Note: Tariffs can be also levied on the basis of international relations. This includes single column duty, double column duty and triple column duty.



A non tariff barrier is any barrier other than a tariff, that raises an obstacle to free flow of goods in overseas markets. Non-tariff barriers, do not affect the price of the imported goods, but only the quantity of imports. Some of the important non-tariff barriers are as follows:

  1.      Quota System: Under this system, a country may fix in advance, the limit of import quantity of a commodity that would be permitted for import from various countries during a given period. The quota system can be divided into the following categories:

(a)    Tariff/Customs Quota    (b)       Unilateral Quota

(c)     Bilateral Quota               (d)       Multilateral Quota

  •        Tariff/Customs Quota: Certain specified quantity of imports is allowed at duty free or at a reduced rate of import duty. Additional imports beyond the specified quantity are permitted only at increased rate of duty. A tariff quota, therefore, combines the features of a tariff and an import quota.
  •        Unilateral Quota: The total import quantity is fixed without prior consultations with the exporting countries.
  •        Bilateral Quota: In this case, quotas are fixed after negotiations between the quota fixing importing country and the exporting country.
  •        Multilateral Quota: A group of countries can come together and fix quotas for exports as well as imports for each country.
  1.      Product Standards: Most developed countries impose product standards for imported items. If the imported items do not conform to established standards, the imports are not allowed. For instance, the pharmaceutical products must conform to pharmacopoeia standards.
  2.      Domestic Content Requirements: Governments impose domestic content requirements to boost domestic production. For instance, in the US bailout package (to bailout General Motors and other organisations), the US Govt. introduced ‘Buy American Clause’ which means the US firms that receive bailout package must purchase domestic content rather than import from elsewhere.
  3.      Product Labelling: Certain nations insist on specific labeling of the products. For instance, the European Union insists on product labeling in major languages spoken in EU. Such formalities create problems for exporters.
  4.      Packaging Requirements: Certain nations insist on particular type of packaging materials.
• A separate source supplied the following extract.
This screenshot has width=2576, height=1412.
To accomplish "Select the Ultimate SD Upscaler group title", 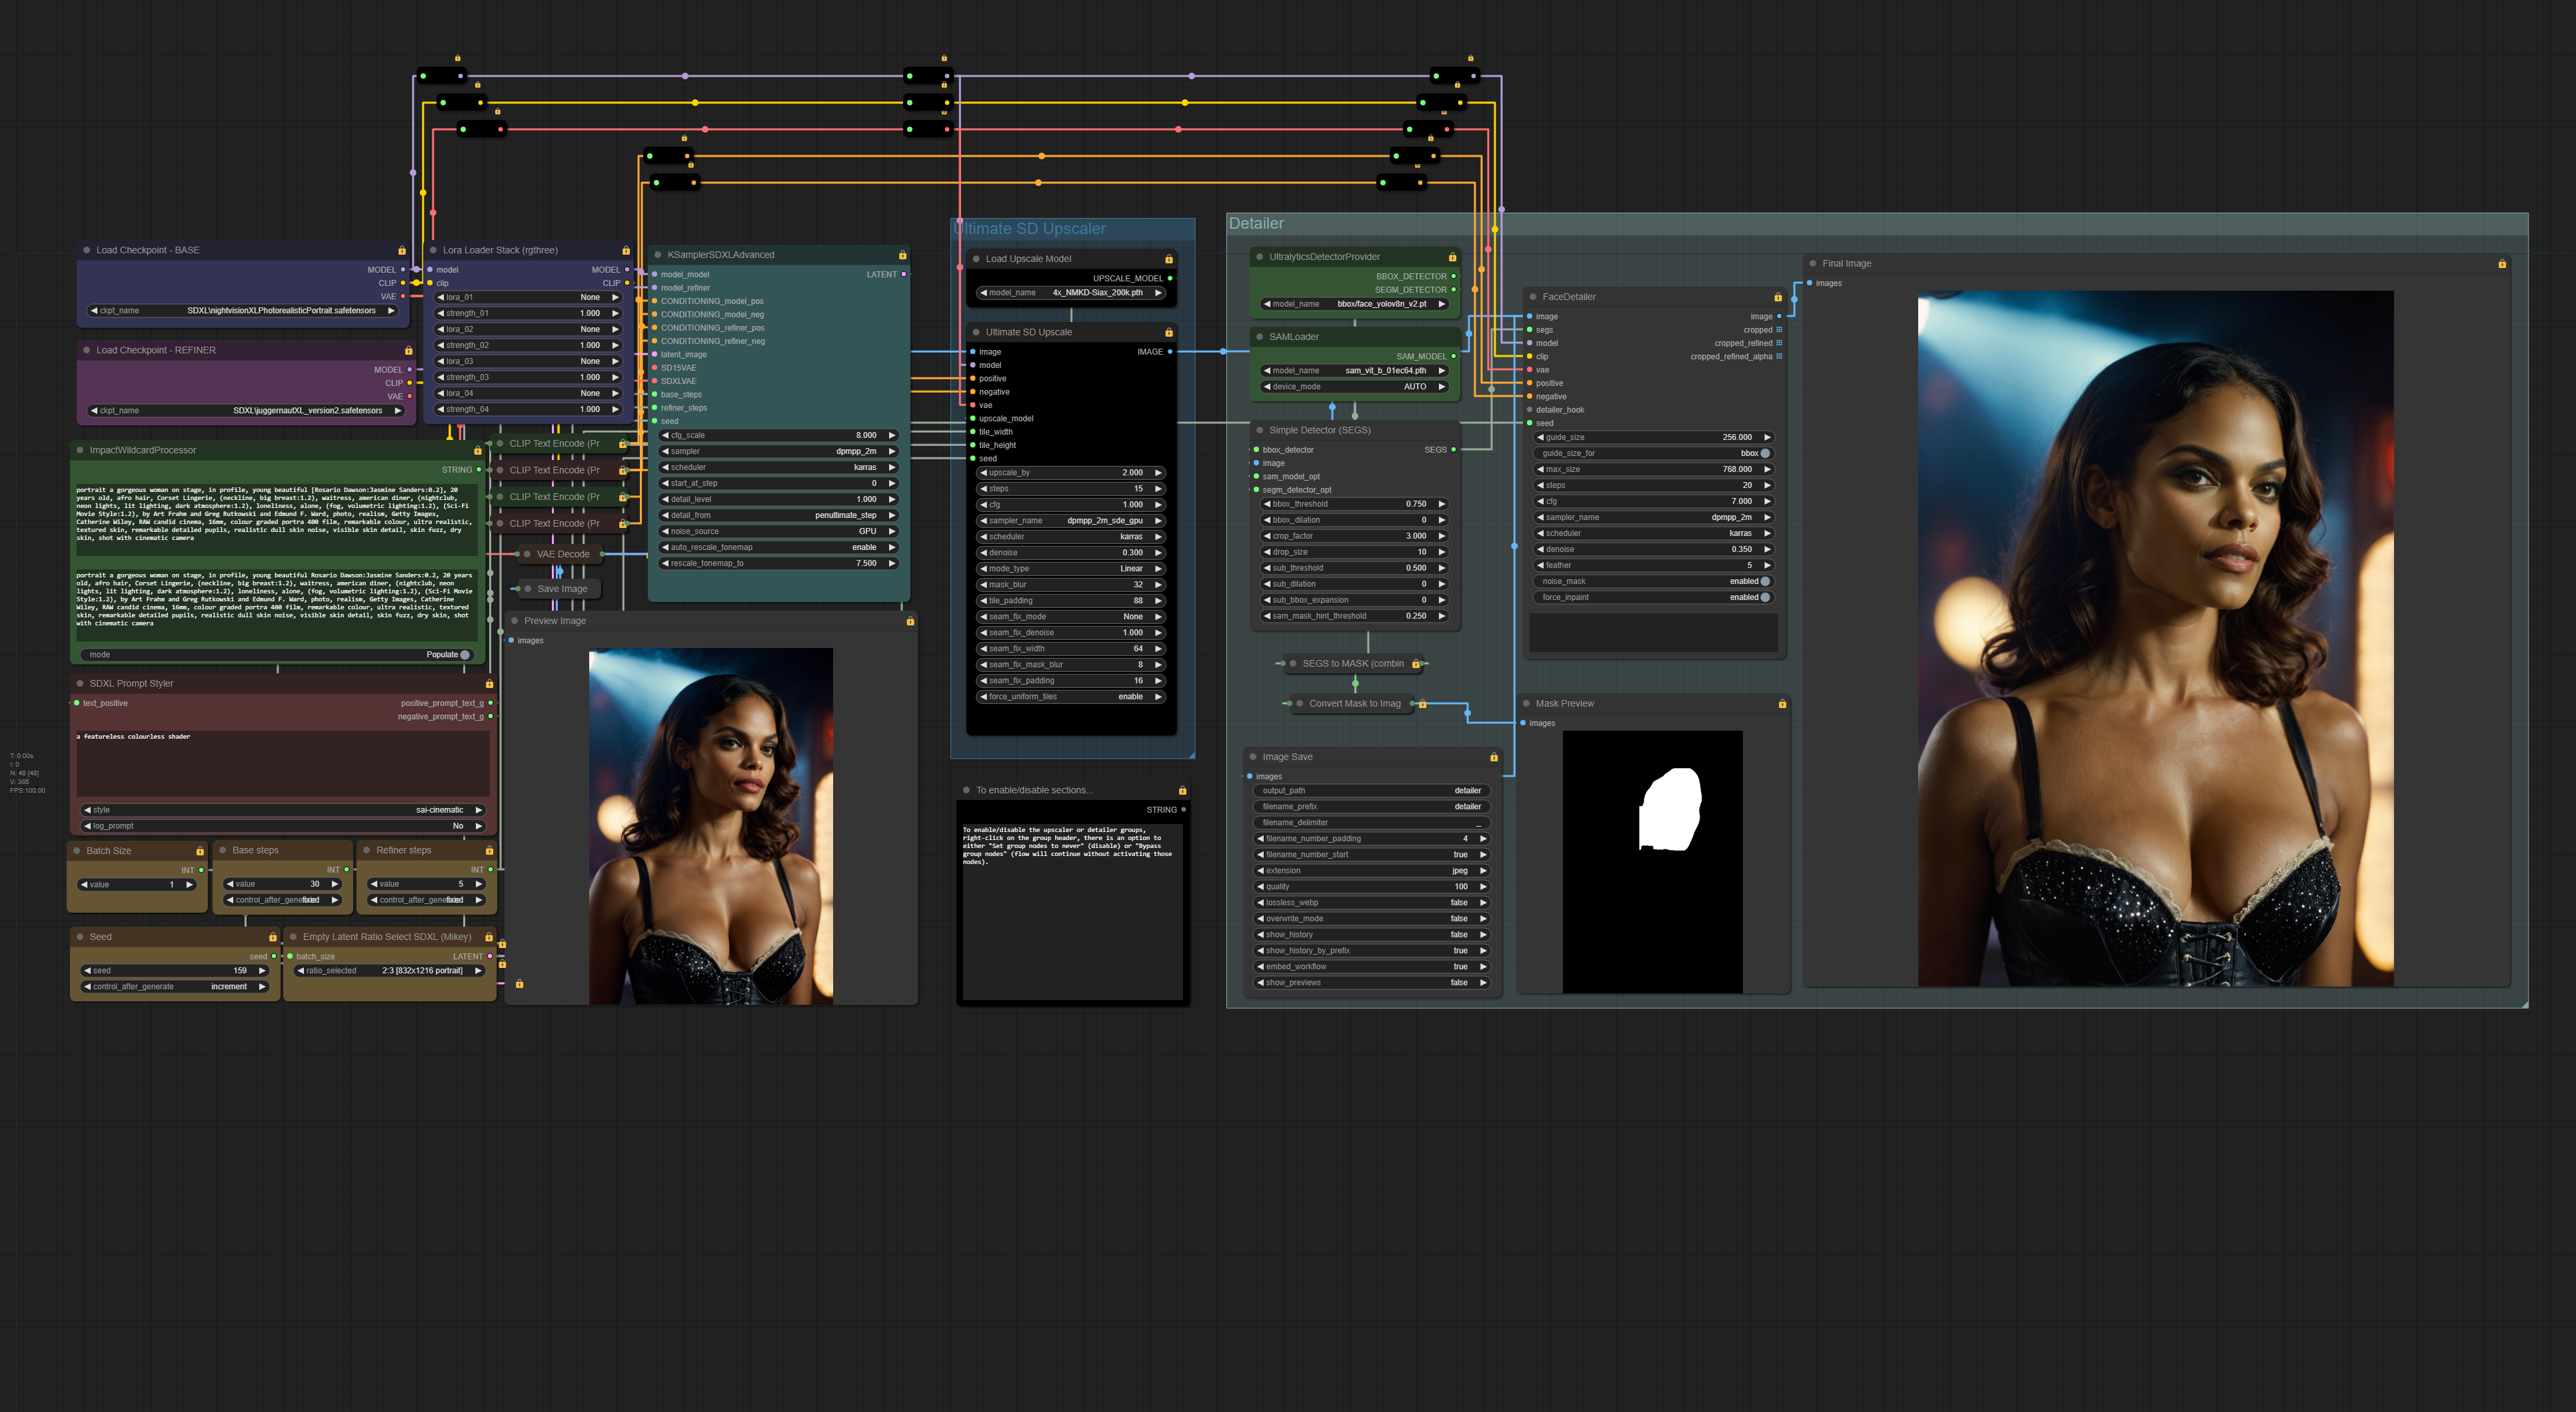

For instance, EU insists on recyclable packing materials, otherwise, the imported goods may be rejected.
  5.      Consular Formalities: A number of importing countries demand that the shipping documents should include consular invoice certified by their consulate stationed in the exporting country.
  6.      State Trading: In some countries like India, certain items are imported or exported only through canalising agencies like MMTC. Individual importers or exporters are not allowed to import or export canalised items directly on their own.
  7.      Preferential Arrangements: Some nations form trading groups for preferential arrangements in respect of trade amongst themselves. Imports from member countries are given preferences, whereas, those from other countries are subject to various tariffs and other regulations.
  8.      Foreign Exchange Regulations: The importer has to ensure that adequate foreign exchange is available for import of goods by obtaining a clearance from exchange control authorities prior to the concluding of contract with the supplier.
  9.    Other Non-Tariff Barriers: There are a number of other non – tariff barriers such as health and safety regulations, technical formalities, environmental regulations, embargoes, etc.